**Your instructions:** Look for the line that has "Task: Open the Rodzaj ekstruzji dropdown" in the material below; please repeat it and every line after it, exactly, up to and including the line that has "This screenshot has width=914, height=723.", and nothing else.

**Dataset:**
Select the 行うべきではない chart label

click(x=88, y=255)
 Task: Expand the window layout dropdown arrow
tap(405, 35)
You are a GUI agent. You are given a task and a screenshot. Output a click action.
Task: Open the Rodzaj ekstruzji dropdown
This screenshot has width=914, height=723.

--

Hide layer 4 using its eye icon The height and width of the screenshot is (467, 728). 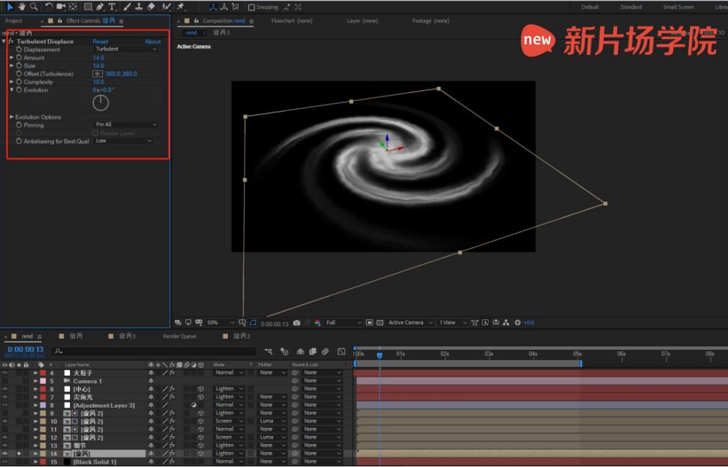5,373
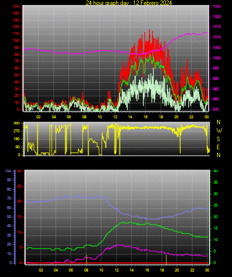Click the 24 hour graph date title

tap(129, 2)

**Response to this task:**
Task: Open the Rodzaj ekstruzji dropdown
This screenshot has width=914, height=723.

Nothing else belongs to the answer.